[[ Data excerpts open ]]

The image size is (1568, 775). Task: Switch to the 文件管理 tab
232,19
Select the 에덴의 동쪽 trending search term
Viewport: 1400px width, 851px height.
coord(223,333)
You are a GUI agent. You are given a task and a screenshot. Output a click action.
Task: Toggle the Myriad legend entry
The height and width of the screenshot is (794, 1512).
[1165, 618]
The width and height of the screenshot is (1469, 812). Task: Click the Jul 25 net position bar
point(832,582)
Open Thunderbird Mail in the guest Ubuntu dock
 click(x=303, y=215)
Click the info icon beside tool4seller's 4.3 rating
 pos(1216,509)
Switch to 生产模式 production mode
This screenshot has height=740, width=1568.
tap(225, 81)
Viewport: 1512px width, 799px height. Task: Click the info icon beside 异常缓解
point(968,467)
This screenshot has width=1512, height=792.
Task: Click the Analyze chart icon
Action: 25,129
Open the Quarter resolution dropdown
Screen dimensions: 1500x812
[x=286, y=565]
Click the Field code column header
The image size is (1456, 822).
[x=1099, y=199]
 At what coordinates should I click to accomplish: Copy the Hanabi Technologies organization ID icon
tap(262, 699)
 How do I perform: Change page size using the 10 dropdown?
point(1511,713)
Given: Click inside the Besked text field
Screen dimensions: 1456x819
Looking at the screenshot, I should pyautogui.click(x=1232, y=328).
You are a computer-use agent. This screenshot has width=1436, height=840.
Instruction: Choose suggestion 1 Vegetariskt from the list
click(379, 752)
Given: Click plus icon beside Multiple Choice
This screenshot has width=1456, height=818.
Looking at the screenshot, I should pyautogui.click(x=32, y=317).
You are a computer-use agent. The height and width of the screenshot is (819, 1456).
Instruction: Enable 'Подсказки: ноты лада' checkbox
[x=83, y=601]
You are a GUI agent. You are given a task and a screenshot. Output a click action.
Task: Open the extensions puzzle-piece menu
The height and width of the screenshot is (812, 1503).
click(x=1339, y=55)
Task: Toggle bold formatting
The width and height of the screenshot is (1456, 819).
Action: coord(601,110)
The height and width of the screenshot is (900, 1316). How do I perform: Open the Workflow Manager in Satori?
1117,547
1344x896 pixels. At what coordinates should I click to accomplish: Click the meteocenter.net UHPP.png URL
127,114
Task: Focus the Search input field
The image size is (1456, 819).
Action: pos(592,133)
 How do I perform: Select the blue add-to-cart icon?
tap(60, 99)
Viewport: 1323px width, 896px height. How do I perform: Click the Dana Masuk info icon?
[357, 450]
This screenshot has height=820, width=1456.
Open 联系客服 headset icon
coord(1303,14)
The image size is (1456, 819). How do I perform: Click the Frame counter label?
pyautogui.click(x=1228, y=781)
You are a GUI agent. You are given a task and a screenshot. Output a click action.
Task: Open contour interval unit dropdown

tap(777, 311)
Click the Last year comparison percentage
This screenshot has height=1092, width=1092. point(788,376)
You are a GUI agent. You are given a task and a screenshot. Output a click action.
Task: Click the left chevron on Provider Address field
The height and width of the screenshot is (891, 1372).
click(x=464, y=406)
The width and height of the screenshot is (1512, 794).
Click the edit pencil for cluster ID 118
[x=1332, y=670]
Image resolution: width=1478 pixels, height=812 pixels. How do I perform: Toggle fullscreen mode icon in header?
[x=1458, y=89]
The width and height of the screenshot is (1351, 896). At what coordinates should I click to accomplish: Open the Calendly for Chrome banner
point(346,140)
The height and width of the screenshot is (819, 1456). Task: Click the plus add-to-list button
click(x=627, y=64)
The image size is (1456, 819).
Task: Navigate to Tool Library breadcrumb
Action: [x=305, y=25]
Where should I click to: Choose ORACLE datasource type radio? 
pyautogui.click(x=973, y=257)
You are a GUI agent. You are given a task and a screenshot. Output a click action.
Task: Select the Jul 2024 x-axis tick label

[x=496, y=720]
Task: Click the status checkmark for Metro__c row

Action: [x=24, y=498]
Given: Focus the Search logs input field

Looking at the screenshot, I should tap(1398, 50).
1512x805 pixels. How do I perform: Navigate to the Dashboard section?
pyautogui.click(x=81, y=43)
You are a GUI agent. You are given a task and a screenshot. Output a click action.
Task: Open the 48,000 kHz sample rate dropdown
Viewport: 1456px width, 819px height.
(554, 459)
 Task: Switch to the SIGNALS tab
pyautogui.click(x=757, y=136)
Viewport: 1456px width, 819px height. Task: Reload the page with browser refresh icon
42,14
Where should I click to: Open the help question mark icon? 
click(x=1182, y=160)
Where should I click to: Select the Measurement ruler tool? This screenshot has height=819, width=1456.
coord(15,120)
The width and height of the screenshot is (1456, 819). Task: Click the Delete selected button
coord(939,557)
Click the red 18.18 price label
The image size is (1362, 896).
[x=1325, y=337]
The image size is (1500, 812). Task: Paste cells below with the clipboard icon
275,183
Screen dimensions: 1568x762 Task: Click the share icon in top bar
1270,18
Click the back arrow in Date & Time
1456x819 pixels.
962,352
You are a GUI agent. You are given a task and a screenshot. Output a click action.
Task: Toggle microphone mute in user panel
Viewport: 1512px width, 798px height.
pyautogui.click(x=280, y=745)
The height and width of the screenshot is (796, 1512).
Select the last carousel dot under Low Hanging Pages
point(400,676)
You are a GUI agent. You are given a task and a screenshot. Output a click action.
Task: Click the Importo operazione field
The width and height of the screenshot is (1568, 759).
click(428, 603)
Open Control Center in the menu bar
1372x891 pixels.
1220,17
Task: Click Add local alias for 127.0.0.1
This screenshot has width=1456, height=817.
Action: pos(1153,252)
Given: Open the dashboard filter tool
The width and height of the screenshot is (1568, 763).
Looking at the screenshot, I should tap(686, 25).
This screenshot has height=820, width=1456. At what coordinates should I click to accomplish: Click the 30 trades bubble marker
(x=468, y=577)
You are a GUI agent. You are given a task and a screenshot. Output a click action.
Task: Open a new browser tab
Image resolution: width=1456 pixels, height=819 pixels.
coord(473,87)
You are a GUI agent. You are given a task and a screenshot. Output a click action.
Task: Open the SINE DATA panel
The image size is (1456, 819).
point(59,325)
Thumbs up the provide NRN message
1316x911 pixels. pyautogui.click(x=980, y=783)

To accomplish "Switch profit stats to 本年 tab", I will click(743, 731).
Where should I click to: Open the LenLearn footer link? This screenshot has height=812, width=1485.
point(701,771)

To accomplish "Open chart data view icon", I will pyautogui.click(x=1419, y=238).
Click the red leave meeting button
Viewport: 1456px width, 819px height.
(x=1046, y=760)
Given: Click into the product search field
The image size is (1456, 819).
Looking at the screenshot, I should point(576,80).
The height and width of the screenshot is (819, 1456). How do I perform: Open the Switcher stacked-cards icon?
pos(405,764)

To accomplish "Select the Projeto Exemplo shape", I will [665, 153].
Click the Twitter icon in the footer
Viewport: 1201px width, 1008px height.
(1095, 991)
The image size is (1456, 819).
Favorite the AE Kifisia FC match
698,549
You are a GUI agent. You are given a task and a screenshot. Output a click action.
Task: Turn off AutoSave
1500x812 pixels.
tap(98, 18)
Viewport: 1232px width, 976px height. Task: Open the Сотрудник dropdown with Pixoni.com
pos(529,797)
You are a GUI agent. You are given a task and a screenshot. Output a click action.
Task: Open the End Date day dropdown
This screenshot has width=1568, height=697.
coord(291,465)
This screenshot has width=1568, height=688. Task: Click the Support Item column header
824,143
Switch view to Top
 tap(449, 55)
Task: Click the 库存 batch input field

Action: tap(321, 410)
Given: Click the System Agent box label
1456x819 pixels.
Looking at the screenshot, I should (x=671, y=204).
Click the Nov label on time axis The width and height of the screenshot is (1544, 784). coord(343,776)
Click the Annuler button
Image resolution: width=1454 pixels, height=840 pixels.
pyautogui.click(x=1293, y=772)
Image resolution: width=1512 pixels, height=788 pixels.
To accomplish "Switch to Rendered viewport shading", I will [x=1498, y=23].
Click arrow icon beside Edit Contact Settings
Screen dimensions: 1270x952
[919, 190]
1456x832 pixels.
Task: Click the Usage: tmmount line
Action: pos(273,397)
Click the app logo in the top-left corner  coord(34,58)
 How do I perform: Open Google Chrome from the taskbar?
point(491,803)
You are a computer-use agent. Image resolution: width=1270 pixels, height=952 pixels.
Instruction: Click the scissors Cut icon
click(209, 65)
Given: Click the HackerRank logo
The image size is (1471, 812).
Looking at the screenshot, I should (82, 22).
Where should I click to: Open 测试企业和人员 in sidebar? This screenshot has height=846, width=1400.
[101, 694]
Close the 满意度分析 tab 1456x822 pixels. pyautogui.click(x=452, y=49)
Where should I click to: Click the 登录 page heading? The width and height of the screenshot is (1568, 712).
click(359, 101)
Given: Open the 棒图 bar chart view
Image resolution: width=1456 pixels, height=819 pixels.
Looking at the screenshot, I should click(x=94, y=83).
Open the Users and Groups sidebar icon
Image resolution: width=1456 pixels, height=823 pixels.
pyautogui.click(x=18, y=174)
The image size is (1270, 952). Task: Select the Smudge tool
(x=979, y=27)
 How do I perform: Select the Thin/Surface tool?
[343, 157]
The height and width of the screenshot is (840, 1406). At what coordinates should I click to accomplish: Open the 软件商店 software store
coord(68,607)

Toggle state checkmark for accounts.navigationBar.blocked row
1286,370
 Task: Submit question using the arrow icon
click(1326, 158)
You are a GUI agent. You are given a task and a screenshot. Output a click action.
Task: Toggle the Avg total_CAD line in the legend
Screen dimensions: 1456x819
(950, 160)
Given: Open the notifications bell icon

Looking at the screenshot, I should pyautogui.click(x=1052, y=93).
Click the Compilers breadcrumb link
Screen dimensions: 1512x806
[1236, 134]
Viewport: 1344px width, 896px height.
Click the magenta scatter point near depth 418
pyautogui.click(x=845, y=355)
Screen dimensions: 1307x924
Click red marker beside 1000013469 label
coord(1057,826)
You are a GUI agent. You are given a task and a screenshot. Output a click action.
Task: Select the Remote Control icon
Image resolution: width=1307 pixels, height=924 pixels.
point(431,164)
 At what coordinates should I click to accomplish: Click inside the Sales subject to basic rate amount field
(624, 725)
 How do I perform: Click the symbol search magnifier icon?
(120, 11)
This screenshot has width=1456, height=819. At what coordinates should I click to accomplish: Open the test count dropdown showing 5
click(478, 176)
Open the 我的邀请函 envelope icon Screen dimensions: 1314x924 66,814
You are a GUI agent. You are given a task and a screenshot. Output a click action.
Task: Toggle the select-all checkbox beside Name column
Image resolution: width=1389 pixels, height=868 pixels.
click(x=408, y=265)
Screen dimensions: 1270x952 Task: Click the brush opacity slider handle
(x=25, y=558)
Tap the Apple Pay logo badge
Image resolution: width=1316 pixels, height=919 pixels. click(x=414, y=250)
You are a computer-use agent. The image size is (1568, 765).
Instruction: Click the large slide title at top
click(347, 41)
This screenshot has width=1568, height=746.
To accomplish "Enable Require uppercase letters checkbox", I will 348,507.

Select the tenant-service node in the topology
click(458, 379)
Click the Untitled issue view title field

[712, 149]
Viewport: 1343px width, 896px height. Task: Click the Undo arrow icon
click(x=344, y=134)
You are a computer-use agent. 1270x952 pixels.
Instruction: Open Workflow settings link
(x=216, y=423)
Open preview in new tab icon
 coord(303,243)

[[ Data excerpts closed ]]

Task requirements:
Pick out the lines above containing the word "computer", then copy them.

Solution for this task:
You are a computer-use agent. This screenshot has width=1436, height=840.
You are a computer-use agent. The height and width of the screenshot is (819, 1456).
You are a computer-use agent. Image resolution: width=1270 pixels, height=952 pixels.
You are a computer-use agent. The image size is (1568, 765).
You are a computer-use agent. 1270x952 pixels.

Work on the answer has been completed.